To describe the physiological and emotional responses to ambulation in patients with heart failure and a pulmonary artery catheter.


This prospective, descriptive study included 19 patients with heart failure monitored with a pulmonary artery catheter in a cardiac intensive care unit. Each patient, accompanied by a nurse, walked with continuous observation of heart rate and rhythm and pulmonary artery tracing on a transport monitor. Pulmonary artery catheter position and waveform, arrhythmias, and perceived levels of exertion and fatigue were recorded before and after each walk. The distance ambulated was documented. One to 3 times per week, nurses administered a questionnaire addressing patients’ sense of well-being.

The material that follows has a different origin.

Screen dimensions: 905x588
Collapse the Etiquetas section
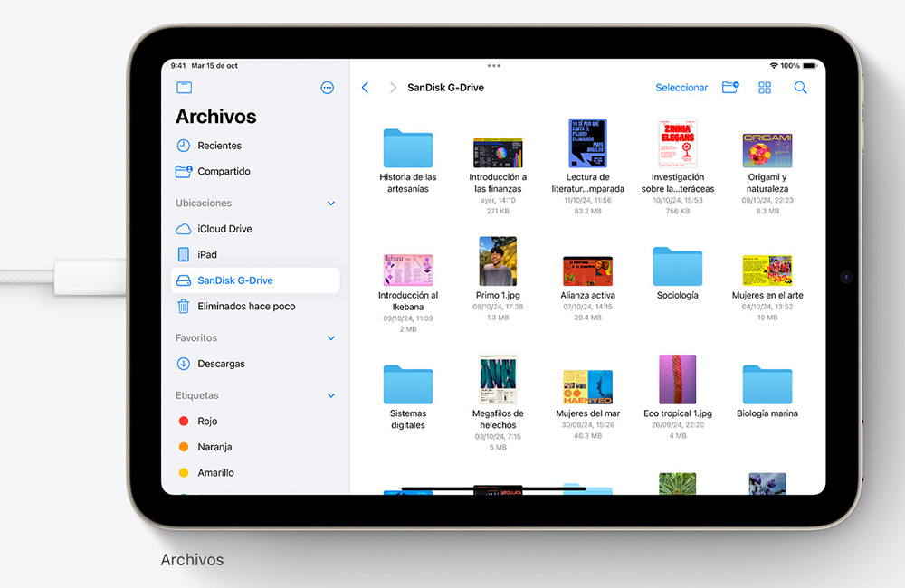click(330, 396)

The 19 patients had 303 walks (range, 1–68; median, 7). During 7 patient walks (2.4%), catheter migration of 1 to 5 cm occurred, but no arrhythmias or waveform changes were observed. Changes in exertion and fatigue were significant (P < .001, paired t test), but levels of both were minimal after walking. Patients expressed physical and emotional benefits of walking.


This study provides preliminary evidence that for hemodynamically stable patients with heart failure, ambulating with a pulmonary artery catheter is safe and enhances their sense of well-being. The presence of an indwelling pulmonary artery catheter should not preclude walking.